DUI. Driving Under Influence.
You've been told a thousand and one times that you shouldn't drive and drink. Or take drugs for that matter. But when you do get into that sticky DUI situation, here are important information that will get you through your ordeal.
Arrested for DUI.
Once you're arrested for DUI, this is what happens. The officer who caught you will immediately send a copy of the suspension or revocation form of your driver's license with your sworn statement ( you'll be made to sign it) to the Department of Motor Vehicles or DMV. DMW reviews the report and if they say the report is good, which is to your disadvantage, you may request a hearing to contest the suspension or revocation.
Confiscated license after the arrest.
Your driver's license will be returned to you at the end of the suspension or revocation, provided that you pay a re-issue fee to the DMV and file a proof of financial responsibility. IF DMV finds out that there no basis for the suspension or revocation, your driver license will be issued or returned to you.
Order of Suspension and Temporary License.
This is given by the officer after the arrest for DUI. You may drive for 30 days from the date the order of suspension or revocation was issued, provided that you have California driver license and your driver license is not expired, or your driving privilege is not suspended or revoked for some other reason.
Once arrested, the officer will give you a Notice of Suspension which says that you have ten days to request an administrative hearing. A hearing is your opportunity to show that the suspension or revocation is not justified. It's your chance to plead you case.
Suspension of driving privilege of you took the test.
If you are 21 years of age or older, took a blood or breath test, or (if applicable) a urine test, and the results showed 0.08% BAC (blood/breath alcohol concentration )or more:. A first offense will result in a 4-month suspension. A second or subsequent offense within 7 years will result in a 1-year suspension. If you are under 21 year of age, took a preliminary alcohol screening (PAS) test or other chemical test and results showed 0.01% BAC or more, your driving privilege will be suspended for 1 year.

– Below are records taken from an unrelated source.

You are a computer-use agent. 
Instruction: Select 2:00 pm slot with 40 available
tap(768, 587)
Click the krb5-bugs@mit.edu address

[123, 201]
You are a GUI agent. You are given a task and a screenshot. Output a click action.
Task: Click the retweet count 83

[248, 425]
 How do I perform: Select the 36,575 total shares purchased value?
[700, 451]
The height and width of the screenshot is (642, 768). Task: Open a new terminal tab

If you have work and you need to drive to work, you may apply for a restricted license to drive to and from work at any DMV field office.

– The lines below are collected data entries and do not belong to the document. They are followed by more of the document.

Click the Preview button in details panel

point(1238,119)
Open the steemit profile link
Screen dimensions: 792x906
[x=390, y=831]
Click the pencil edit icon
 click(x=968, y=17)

Refusal to take the chemical test.
You are required by law to take the chemical test to check the alcohol or drug content in your blood. There is no more urine test unless: The officer suspects you were driving under the influence of drugs or a combination of drugs and alcohol or both the blood or breath tests are not available. You can also take the urine test if you are hemophiliac (a disease wherein you have uncontrollable bleeding) or you are taking anticoagulant (prevents clotting of the blood) medication in for your heart condition.
Suspension of driving privilege if you refuse to take the chemical test.
If you were 21 years of older at the time of arrest and you refused or failed to complete a blood or breath test, or (if applicable) a urine test: A first offense will result in a 1-year suspension. A second offense within 7 years will result in a 2-year revocation. A third or subsequent offense within 7 years will result in a 3-year revocation.
If you were under 21 years of age at the time of being detained or arrested and you refused or failed to complete the test: A first offense will result in a 1-year suspension. A second offense within 7 years will result in a 2-year revocation. A third or subsequent offense within 7 years will result in a 3-year revocation.
Difference between DUI arrest from suspension or revocation after conviction in criminal court. The DMV suspension or revocation is an administrative action taken against your driving privilege only. The suspension or revocation following a conviction in court is a mandatory action for which jail, fine, or other criminal penalty can be imposed.